Presentazione della pubblicazione “Le vie delle donne. Toponomastica al femminile comune di Cervia” Venerdì 1 dicembre. Biblioteca “Maria Goia”

Venerdì 1 dicembre alle ore 16.30 nella Biblioteca comunale “Maria Goia” verrà presentato il volume “Le vie delle donne. Toponomastica al femminile comune di Cervia”.

Interverranno Laura Orlandini ricercatrice dell’Istituto Storico della Resistenza di Ravenna, Nadia Cario referente dell’Associazione Nazionale Toponomastica Femminile, Sofia Giulianini storica e ricercatrice redattrice della pubblicazione.

L’amministrazione comunale da tempo, grazie anche al lavoro della Commissione toponomastica, ha fatto una ricognizione delle figure femminili cervesi e di quelle particolarmente legate al territorio, per dedicare e denominare a loro strade e luoghi. È stata una scelta voluta fortemente da tutta la Giunta Comunale, in particolare dal Vice Sindaco Gabriele Armuzzi, che oltre all’intitolazione di luoghi pubblici è sfociata in una pubblicazione documentaria, che rendesse merito alla storia e all’impegno delle donne di Cervia.

La pubblicazione ha il patrocinio dell’Associazione Nazionale Toponomastica Femminile.

Compito della toponomastica al femminile è accendere le luci sulle storie di donne che hanno vissuto senza cedere davanti ad ostacoli, che hanno lottato per affermare la propria libertà e identità, che hanno contribuito al progresso civile e sociale, esempi di impegno e coraggio quotidiano per troppo tempo dimenticato.
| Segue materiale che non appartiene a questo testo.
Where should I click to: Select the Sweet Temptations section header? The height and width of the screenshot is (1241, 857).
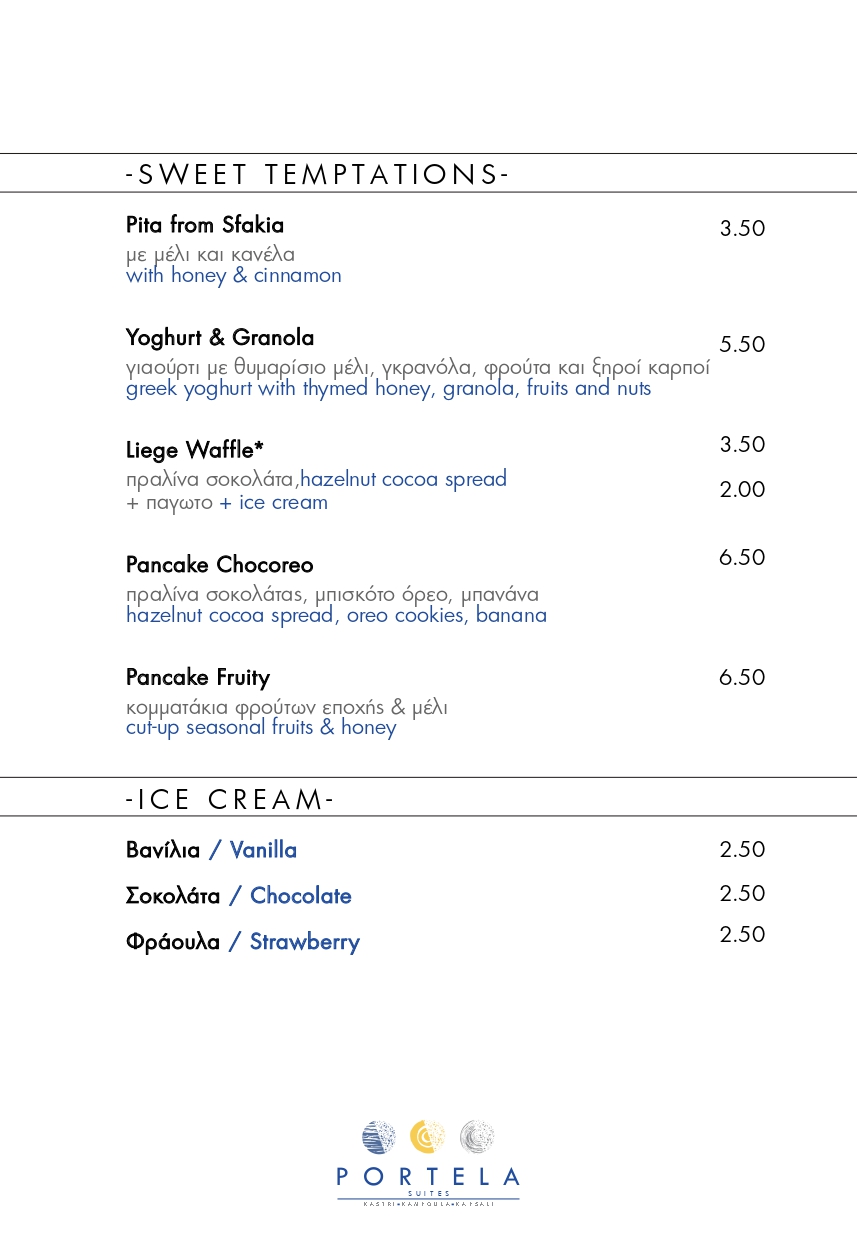coord(317,174)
La toponomastica femminile, riportando  un diverso equilibrio dei nomi degli spazi che ogni giorno attraversiamo, contribuisce a questa sfida di cambiamento.

Da diversi anni l’amministrazione comunale è particolarmente vicina alle donne con lo Sportello donna, e insieme a Linea Rosa e altre associazioni di volontariato organizza numerose iniziative fra cui  “Bella da vivere”, il ricco cartellone dedicato alla Festa della Donna.

In occasione del 70° del voto alle donne è stata realizzata una galleria permanente a cielo aperto, dedicando particolare attenzione alle figure femminili, che sono state determinanti nella storia e nella vita sociale di Cervia. Filo conduttore del progetto sono volti noti della storia e della cultura come la scrittrice Grazia Deledda, la dottoressa Isotta Gervasi, la sindacalista Maria Goia, ma anche figure simbolo di donne della comunità, che hanno contribuito alla crescita economica e sociale della nostra città come “le campagnole”, “le cavadore” e “le commercianti”. Inoltre sono state valorizzate in particolare le donne cervesi politicamente impegnate come Geltrude Mazzotti in Carli, Pia Campanini, Ada Belli, Ida Paganelli, che per prime nel dopoguerra segnarono il passo di una nuova era, i cui volti sono stati visibili in un’esposizione fotografica a cielo aperto sulla facciata del palazzo comunale.

Il Sindaco Luca Coffari: << Le donne sono sempre state ai margini della narrazione storica, ma una storia raccontata solo al maschile è una storia mutilata, in cui i vuoti prevalgono e il mosaico manca delle tessere fondamentali. E’ necessario dunque colmare questi vuoti e penso che fra i tanti modi di operare, uno sia proprio quello di porre l’attenzione sulla toponomastica femminile. Questa ci consente una più piena e riequilibrata lettura storica, culturale e sociale, in cui i luoghi diventano significato di quello che siamo stati e siamo, di una comunità nel suo complesso di donne e di uomini, in cui il paesaggio urbano riconsegna l’identità collettiva e la verità, perché paritario e realmente rappresentativo>>.